One of the most important things we can do in the political arena to create jobs and growth is to tear down barriers to trade and barriers to enterprise and trade in general, and to ensure that operators and innovators are able to utilise their creativity to develop their businesses.
The resolution we are debating today deals with exactly this. These are positive reforms within European company law, and I would like to thank Commissioner Barnier for this sound proposal. These are important steps for strengthening competitiveness, particularly that of small and medium-sized enterprises in Europe. We need to have the courage to keep alive the vision of Europe beyond the crisis: fewer barriers to trade, but more in the way of simple cross-border legislation in the area of company law. Like my fellow Member, Mr Lehne, I would like to urge the Commission to look closely at this and to come back to us with further compelling proposals that are moving in this direction.
Amelia Andersdotter, on behalf of the Verts/ALE Group. – (SV) Mr President, we need to reform European company law. The fragmentation in European company law and tax law is currently creating a situation in which it seems to be more a case of the Member States competing on the European market rather than companies competing with each other for customers.
We also need to rectify the situation whereby companies are using this fragmented legislation for extensive tax planning. We know from discussions concerning the Statutory Audits Directive and the Transparency Directive that many Member States and companies were strongly opposed to auditing on a project basis and instead focused on reporting their investments on a national basis. This will result in the very great risk of assets being moved from the European Union to tax havens in third countries, and it is a situation that cannot be rectified, primarily due to opposition from the Member States.
Above all, I am concerned about the fact that the Council’s reactions to the proposals from Parliament have, in general, been poor. We have seen in connection with the transaction tax and the consolidated tax base that as soon as Parliament takes a decision in the right direction, the Council tries to block it. I naturally ask myself how we as Parliament can tackle this and what the Commission can do to get the Council to stop being so reluctant to cooperate.
Dimitar Stoyanov (NI). – (BG) Mr President, I am going to pick up on what Ms Andersdotter just said about competition between Member States and not between individual companies. I find this completely normal as the countries in the European Union differ greatly from each other, mainly due to the fact that, for instance, companies from Mr Lehne’s country, Germany, are much more au fait with the provisions of European company law than companies may be in Bulgaria, for example, which has been a member of the European Union for just five years.
This is why, when talking about a common European framework for European company law, specific features in the newer Member States, which may not be as competitive as a founding state, for example, also need to be looked at. When new changes or a new regulation are planned, a great deal of attention needs to be paid in case companies in a particular new Member State are being repressed by this law and more opportunities are being given to companies from an old Member State, which have the appropriate expertise to operate in the field of company law.
This is why I recommend that the Commission takes into account the individual Member States’ national characteristics and does not introduce complete liberalisation, even though, in order to actually achieve economic growth, companies need to be given greater freedom, instead of us imposing further frameworks on them.

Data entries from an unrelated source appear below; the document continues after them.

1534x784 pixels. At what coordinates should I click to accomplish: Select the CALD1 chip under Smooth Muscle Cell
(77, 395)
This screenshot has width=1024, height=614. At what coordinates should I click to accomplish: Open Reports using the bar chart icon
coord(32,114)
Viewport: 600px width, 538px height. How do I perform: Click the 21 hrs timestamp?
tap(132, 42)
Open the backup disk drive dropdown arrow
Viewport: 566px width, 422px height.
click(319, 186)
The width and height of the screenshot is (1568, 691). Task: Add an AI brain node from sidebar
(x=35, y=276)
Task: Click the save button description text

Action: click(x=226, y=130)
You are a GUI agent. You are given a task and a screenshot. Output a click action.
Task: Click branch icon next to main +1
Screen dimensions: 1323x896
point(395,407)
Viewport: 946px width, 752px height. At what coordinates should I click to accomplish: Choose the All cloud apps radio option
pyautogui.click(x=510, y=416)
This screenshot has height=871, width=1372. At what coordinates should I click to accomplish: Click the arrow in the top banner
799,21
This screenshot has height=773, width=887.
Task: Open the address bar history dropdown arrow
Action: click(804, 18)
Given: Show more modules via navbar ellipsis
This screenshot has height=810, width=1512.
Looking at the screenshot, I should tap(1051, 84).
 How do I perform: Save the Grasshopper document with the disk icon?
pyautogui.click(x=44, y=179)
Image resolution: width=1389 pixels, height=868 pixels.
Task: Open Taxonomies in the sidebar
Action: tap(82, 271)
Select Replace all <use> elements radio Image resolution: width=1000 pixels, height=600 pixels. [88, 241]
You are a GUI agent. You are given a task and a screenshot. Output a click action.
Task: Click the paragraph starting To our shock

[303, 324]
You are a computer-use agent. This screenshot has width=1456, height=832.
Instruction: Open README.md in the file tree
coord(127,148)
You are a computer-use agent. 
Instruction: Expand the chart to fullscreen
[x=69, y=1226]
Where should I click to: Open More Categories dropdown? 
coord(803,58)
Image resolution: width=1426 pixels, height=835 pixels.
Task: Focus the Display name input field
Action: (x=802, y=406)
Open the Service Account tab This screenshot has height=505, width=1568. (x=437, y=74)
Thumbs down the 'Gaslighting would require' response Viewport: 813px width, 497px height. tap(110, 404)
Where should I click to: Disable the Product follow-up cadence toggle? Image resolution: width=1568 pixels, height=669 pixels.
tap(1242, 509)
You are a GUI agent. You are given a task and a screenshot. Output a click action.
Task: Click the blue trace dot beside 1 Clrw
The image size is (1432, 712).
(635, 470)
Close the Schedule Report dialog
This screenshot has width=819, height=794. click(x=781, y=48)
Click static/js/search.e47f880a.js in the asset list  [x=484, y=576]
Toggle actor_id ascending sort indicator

Raffaele Baldassarre (PPE). – (IT) Mr President, ladies and gentlemen, company law can act as a lever for developing the internal market. In difficult times like these, we now need to work together to find acceptable solutions that can be implemented rapidly.
I shall therefore be very clear, Commissioner, as to what this Parliament expects in the coming months; you have already noted certain requirements in your speech. First of all, we hope for a pragmatic and flexible approach to make the legislation clearer and more accessible. To that end, even though a single instrument would offer significant benefits, the directives could alternatively be grouped by sector: for example, by the principles of function, mobility and forms of law.
The other priority is to place European company law at the service of small and medium-sized enterprises (SMEs). Given that over 90% of European businesses are SMEs, the internal market needs to be the natural environment for them to operate in, not merely a potential option.
Lately, Parliament has been waiting, with some impatience, for a legislative proposal to set out the measures to facilitate companies’ cross-border mobility. That is all I shall say, because this subject is so huge that it is hard to cover it all in just over a minute. Nevertheless, I believe that there will be no shortage of opportunities for useful discussions.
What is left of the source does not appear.